NASA’s Polarimeter to Unify the Corona and Heliosphere (PUNCH) mission will share a ride to space with NASA’s Jet Propulsion Laboratory’s Spectro-Photometer for the History of the Universe, Epoch of Re-ionization, and Ices Explorer (SPHEREx) mission.
The missions will launch no earlier than April 2025 on a SpaceX Falcon 9.
Speaking about the rideshare, Craig DeForest, PUNCH principal investigator at Southwest Research Institute in Boulder, Colorado, said: “It’s great to have a definite launch date and vehicle, and we’re looking forward to working with the SPHEREx team as we `carpool’ to orbit. Rideshares are a great way to save money by taking better advantage of each rocket’s capability.”
The agency said it updated the SpaceX contract to include PUNCH on the same launch but did not disclose any change in contract value. The PUNCH team was able to adjust its schedule to meet the new launch date of no earlier than April 2025 and used this new schedule flexibility to mitigate some schedule constraints due to supply chain challenges.
PUNCH, which consists of four suitcase-sized satellites, will focus on the Sun’s outer atmosphere (the corona) and how it generates the solar wind. The spacecraft also will track coronal mass ejections – large eruptions of solar material that can drive large space weather events near Earth – to better understand their evolution and develop new techniques for predicting such eruptions.

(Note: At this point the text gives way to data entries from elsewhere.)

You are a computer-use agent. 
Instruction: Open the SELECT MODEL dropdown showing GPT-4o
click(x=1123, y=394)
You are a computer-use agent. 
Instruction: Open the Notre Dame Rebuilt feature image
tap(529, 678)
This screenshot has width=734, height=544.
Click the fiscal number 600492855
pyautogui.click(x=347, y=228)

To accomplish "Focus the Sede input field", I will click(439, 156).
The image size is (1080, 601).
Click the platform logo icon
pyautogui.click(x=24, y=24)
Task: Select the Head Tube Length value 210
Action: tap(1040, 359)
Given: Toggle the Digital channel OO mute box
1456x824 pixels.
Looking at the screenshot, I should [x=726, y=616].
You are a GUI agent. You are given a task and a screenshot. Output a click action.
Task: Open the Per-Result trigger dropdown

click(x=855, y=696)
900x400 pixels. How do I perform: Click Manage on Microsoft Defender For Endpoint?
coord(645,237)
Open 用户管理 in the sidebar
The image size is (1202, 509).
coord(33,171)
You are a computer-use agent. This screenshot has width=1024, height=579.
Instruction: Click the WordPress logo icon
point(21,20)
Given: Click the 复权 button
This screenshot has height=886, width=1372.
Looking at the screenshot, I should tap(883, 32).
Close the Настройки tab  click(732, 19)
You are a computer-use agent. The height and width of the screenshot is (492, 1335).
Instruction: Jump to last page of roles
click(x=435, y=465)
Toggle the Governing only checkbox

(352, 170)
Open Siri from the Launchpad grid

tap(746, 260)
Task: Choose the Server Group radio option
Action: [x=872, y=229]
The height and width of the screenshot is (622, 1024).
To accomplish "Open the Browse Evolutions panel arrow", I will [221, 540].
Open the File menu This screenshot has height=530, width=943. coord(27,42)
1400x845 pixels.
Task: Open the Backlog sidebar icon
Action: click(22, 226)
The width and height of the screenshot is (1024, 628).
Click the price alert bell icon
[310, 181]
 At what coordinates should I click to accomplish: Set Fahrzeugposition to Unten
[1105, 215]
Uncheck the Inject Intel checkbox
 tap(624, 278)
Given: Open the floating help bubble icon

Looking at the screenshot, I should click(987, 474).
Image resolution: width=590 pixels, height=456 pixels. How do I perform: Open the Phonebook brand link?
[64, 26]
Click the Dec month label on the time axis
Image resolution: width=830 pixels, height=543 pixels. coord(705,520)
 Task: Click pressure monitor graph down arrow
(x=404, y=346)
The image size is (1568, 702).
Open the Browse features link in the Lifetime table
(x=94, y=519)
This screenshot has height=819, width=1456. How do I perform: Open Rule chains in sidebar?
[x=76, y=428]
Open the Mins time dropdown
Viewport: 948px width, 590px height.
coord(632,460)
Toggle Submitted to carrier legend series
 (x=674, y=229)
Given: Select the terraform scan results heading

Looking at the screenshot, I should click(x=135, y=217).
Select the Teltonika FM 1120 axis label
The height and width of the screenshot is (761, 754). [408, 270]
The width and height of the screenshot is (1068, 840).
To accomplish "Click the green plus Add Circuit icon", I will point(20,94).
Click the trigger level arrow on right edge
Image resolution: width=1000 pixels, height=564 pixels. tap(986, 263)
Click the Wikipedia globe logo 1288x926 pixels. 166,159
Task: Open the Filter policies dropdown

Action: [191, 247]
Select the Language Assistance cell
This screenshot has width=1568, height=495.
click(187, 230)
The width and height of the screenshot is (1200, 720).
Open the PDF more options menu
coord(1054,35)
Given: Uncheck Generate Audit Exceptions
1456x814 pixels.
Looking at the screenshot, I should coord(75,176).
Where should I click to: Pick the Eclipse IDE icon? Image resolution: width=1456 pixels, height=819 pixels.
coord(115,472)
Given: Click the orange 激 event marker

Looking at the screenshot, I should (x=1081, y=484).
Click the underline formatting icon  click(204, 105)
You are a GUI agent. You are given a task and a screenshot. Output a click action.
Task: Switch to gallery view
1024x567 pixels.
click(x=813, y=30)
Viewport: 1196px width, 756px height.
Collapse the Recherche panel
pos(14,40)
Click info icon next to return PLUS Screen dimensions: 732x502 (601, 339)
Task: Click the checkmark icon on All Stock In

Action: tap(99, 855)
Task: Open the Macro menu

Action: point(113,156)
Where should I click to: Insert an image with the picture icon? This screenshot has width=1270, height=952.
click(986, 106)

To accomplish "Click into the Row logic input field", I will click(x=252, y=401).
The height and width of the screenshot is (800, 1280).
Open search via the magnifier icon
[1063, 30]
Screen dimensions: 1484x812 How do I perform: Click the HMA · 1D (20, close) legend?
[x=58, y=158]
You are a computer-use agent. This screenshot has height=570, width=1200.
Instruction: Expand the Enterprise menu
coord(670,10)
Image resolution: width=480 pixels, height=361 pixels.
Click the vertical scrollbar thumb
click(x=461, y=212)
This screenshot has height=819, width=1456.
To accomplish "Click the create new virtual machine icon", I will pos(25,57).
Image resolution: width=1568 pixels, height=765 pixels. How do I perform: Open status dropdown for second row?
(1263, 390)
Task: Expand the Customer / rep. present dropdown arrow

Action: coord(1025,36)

The four satellites will spread out around Earth along the day-night line, which enables it to create a continuous, complete, view of the corona and inner solar system. Three of the PUNCH satellites will carry identical Wide Field Imagers, which, together, image the corona and solar wind over a 90-degree field of view (out to 45 degrees away from the Sun). In skywatching terms, 90 degrees covers the part of the sky from the horizon to the point directly overhead. The fourth PUNCH satellite carries a Narrow Field Imager coronagraph, which will study regions closest to the Sun. All four cameras will be synchronized in flight, so that the mission science team can combine their images seamlessly into a single large field of view.
PUNCH is led by Southwest Research Institute’s office in Boulder, Colorado. The mission is managed by the Explorers Programme Office at NASA’s Goddard Space Flight Center in Greenbelt, Maryland, which is managed by Goddard for NASA’s Science Mission Directorate in Washington. Southwest Research Institute will build the Wide Field Imagers and will build and operate PUNCH. The Naval Research Laboratory in Washington will build the Narrow Field Imagers and provide optical testing. RAL Space in the United Kingdom will provide detectors and calibration for the mission.